New coronavirus variant identified in western French region of Brittany
The French health authorities are currently investigating an outbreak linked to the new variant of the coronavirus, with a view to assessing its severity and level of infectiousness. Eight cases have so far been linked to the new variant, all sufferers being part of a cluster in a hospital in the city of Lannion.
Following detailed analysis at the Pasteur Institute in Paris, scientists have confirmed that the Brittany variant is, indeed, a coronavirus mutation. It presents nine differences from the "standard" virus responsible for Covid-19. Research is continuing.
Three weeks later, on 13 March, the number was revised to 79 positive cases, eight of them found to be carrying the so-called "20-C" variant, the scientific name given to the mutation.
"What we found strange was that some of these infected people had done up to four negative tests," said one hospital source.
Scientists are now trying to establish if the mutations in the Brittany variant are such that the virus become undetectable to nasal PCR testing.

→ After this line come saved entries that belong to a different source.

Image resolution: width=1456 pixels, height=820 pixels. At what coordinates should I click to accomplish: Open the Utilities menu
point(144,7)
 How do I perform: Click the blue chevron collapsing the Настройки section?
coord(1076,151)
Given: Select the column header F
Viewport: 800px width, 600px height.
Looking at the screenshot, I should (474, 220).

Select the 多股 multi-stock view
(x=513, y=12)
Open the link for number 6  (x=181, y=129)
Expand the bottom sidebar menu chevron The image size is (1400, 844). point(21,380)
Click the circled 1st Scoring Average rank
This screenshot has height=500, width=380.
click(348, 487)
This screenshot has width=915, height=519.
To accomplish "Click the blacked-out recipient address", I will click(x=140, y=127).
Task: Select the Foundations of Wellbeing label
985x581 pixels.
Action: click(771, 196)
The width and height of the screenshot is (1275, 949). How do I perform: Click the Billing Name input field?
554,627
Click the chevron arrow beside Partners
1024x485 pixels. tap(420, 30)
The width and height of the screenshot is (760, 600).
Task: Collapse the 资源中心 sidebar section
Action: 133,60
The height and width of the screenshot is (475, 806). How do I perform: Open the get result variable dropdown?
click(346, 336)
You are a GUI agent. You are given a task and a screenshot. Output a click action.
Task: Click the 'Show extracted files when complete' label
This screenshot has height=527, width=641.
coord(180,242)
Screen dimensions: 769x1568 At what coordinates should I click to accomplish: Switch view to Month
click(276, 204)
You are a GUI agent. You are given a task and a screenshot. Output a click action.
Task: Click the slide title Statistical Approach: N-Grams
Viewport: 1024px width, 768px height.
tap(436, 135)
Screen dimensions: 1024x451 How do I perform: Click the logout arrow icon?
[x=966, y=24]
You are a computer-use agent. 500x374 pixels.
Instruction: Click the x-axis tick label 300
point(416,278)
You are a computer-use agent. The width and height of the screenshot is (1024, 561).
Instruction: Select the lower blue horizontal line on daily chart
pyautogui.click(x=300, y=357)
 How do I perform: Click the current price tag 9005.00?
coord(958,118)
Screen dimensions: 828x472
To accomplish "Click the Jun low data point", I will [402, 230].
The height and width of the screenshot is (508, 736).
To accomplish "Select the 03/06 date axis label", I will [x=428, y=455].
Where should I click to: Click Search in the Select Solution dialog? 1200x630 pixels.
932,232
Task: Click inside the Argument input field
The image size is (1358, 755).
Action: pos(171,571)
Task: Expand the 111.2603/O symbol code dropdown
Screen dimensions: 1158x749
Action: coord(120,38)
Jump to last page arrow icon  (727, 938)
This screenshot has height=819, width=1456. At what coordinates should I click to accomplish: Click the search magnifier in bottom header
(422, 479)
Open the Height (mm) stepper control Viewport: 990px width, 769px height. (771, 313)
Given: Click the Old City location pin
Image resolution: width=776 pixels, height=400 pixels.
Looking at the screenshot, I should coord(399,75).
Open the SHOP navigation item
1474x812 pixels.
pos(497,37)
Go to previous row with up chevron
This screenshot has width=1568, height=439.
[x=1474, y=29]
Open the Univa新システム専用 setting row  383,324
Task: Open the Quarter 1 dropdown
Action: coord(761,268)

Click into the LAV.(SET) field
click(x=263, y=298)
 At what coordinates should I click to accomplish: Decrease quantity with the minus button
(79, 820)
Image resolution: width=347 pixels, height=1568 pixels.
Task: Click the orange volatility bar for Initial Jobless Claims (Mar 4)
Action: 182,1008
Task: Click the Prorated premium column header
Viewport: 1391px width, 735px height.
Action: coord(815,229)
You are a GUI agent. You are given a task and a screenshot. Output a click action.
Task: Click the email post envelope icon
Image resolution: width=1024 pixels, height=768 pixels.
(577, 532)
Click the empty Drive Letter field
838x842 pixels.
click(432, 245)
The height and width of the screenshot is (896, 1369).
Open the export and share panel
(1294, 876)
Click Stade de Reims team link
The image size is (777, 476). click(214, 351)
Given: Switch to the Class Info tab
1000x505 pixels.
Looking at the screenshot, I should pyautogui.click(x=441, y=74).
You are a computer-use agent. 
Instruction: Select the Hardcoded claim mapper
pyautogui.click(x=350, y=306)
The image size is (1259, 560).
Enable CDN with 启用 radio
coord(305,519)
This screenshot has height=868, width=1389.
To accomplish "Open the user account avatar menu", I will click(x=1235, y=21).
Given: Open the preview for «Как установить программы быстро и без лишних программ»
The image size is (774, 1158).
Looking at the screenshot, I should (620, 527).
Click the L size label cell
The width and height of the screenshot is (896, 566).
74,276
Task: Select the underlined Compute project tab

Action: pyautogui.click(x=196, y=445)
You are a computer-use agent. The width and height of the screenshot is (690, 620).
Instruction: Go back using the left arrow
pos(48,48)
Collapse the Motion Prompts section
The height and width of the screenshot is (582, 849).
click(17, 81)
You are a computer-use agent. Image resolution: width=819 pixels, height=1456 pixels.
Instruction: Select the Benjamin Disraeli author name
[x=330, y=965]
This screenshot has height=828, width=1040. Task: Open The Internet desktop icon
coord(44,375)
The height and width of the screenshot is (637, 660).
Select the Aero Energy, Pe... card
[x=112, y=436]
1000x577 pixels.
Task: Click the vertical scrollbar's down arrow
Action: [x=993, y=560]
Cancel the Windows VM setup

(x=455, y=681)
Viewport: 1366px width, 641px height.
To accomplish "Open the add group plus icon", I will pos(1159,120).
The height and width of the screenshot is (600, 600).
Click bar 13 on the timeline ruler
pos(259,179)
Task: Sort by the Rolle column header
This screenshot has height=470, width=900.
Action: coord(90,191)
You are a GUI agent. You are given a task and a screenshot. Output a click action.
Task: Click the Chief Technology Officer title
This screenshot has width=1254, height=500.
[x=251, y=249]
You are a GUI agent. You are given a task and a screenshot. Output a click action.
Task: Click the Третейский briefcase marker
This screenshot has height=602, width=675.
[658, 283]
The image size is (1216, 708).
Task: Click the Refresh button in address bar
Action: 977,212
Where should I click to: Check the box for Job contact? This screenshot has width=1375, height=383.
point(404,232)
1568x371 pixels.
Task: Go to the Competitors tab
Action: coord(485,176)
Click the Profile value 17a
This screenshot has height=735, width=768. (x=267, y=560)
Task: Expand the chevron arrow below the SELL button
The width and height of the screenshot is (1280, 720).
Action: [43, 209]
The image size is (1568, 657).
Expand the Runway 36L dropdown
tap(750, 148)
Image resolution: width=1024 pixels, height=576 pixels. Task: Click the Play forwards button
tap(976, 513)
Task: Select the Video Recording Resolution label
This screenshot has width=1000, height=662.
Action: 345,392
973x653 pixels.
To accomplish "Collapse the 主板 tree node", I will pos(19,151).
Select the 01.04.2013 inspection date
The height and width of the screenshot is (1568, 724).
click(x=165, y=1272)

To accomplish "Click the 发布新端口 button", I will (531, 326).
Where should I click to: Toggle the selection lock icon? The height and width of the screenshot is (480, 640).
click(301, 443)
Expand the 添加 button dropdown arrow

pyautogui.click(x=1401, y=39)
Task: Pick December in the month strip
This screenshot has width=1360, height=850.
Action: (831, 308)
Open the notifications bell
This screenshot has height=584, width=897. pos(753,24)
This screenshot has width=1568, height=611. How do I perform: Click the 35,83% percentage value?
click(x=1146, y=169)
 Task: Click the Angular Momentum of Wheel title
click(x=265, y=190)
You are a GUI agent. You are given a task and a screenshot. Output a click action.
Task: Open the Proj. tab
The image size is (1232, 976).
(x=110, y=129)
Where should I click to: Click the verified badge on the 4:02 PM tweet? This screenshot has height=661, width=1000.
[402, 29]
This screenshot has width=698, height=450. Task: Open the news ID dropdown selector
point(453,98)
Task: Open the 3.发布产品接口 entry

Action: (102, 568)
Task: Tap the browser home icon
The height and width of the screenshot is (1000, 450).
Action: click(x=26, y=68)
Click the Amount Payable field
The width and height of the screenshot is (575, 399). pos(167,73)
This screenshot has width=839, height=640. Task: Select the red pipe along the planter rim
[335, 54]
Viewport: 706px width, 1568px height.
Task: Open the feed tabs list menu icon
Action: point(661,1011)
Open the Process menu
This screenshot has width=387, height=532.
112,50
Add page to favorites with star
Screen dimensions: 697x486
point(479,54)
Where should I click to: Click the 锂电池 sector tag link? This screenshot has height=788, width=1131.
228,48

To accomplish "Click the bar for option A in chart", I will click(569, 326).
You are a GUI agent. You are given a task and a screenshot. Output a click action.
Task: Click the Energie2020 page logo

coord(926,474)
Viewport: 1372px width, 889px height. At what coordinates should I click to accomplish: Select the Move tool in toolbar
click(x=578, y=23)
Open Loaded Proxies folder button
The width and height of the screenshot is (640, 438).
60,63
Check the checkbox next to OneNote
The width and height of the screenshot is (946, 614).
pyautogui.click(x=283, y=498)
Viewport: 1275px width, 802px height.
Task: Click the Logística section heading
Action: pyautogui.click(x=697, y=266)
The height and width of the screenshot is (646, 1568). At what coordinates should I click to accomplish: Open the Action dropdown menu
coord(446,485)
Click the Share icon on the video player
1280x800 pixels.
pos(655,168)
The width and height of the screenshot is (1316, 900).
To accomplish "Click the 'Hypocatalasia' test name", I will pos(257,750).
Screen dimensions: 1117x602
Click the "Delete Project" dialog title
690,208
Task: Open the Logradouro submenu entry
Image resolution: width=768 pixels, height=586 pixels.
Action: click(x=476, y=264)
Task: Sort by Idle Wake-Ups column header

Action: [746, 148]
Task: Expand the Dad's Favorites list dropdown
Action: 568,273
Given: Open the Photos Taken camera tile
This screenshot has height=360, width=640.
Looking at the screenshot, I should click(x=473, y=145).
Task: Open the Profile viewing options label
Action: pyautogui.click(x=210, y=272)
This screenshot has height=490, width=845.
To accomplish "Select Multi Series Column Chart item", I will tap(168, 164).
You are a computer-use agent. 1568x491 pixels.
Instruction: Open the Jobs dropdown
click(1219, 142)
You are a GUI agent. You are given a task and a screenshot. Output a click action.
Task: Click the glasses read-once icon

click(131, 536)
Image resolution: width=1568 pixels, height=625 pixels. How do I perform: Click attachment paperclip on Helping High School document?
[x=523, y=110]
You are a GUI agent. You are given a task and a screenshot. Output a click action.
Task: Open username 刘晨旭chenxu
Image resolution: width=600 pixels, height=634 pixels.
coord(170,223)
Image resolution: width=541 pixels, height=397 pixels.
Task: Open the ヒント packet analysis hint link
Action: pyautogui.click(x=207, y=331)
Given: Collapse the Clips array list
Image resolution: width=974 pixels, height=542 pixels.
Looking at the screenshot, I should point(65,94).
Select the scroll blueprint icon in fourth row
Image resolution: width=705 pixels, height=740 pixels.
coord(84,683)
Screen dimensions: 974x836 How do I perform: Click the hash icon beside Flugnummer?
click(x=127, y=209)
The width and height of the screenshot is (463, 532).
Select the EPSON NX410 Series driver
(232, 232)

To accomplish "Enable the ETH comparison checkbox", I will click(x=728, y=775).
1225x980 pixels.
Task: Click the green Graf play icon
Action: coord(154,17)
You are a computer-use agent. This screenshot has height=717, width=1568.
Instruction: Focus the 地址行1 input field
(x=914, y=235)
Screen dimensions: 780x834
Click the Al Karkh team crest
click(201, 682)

If that turns out to be the case, then the number of those infected could be much higher.
Initial test have not yielded any results on the severity of infection or the transmission of the variant.
Intensify tracing methods
The director of the Brittany branch of ARS, Stéphane Mulliez says a special crisis group had been set up at major hospitals in the region to better handle the new development.
He proposed that tracing measures would have to be stepped up, out of caution, "even if there's no confirmation that the patient has this new variant."
"We need to be identifying the second generation of contacts people have had."
Pierre Tattevin, head of infectious diseases at the Rennes hospital, told BFMTV that this variant had affected "several dozen" cases, and perhaps even some deaths.
EU level meeting being held
Despite this, French health authorities remain confident that the vaccines currently being rolled out would be just as effective against the new variant.
Meanwhile, health concerns linked to the AstraZeneca vaccine are being addressed by the EMA and the WHO.
A number of European countries including France and Germany on Monday announced the suspension of the vaccine following the reports of blood clots.
"We are still firmly convinced that the benefits of the AstraZeneca vaccine in preventing Covid-19 with its associated risk of hospitalisation and death outweigh the risk of these side effects," EMA chief Emer Cooke told an online press conference.
The Amsterdam-based EMA's safety committee was meeting Tuesday to assess new information and would reach a conclusion at a special meeting on Thursday.